Task description: Each line of the entries that mentions the string "Given" needs to be reported.

Raw data Start Marker

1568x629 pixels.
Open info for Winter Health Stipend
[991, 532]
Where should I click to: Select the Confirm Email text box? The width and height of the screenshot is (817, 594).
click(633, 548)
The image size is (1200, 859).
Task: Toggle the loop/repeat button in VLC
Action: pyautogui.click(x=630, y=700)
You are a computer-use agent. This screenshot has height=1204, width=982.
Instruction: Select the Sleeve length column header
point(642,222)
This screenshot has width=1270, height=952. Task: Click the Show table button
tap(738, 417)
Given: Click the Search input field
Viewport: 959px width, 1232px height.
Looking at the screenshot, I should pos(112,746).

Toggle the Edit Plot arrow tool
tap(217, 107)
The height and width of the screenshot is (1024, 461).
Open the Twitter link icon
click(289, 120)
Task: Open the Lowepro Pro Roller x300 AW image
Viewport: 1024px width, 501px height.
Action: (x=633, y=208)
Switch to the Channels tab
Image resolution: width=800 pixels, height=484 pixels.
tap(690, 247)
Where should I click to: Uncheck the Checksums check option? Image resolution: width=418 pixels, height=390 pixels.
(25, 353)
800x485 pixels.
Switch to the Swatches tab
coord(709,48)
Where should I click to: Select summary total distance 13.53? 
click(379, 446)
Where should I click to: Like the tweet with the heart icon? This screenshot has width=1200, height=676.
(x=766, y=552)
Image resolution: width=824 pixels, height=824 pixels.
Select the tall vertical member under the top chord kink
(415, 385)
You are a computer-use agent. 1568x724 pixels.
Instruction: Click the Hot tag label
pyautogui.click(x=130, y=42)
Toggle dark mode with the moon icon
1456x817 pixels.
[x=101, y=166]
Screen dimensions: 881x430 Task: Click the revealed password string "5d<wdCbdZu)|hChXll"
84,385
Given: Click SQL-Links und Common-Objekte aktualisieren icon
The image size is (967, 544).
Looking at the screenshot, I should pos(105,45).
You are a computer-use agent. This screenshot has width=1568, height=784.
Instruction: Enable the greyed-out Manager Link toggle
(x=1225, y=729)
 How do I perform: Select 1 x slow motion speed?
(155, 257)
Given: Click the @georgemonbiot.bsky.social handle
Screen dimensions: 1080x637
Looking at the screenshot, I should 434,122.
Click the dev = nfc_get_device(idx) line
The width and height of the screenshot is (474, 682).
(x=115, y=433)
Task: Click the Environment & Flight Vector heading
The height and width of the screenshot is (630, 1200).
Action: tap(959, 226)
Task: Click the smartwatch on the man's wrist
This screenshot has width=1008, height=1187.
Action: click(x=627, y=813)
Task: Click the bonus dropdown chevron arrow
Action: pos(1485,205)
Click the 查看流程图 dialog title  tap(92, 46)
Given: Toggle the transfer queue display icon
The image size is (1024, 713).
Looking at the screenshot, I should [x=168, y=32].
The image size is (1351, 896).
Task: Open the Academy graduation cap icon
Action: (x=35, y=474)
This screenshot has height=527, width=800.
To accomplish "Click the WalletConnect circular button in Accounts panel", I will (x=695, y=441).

Raw data End Marker

Solution:
Given: Click the Search input field
Given: Click SQL-Links und Common-Objekte aktualisieren icon
Given: Click the @georgemonbiot.bsky.social handle
Given: Toggle the transfer queue display icon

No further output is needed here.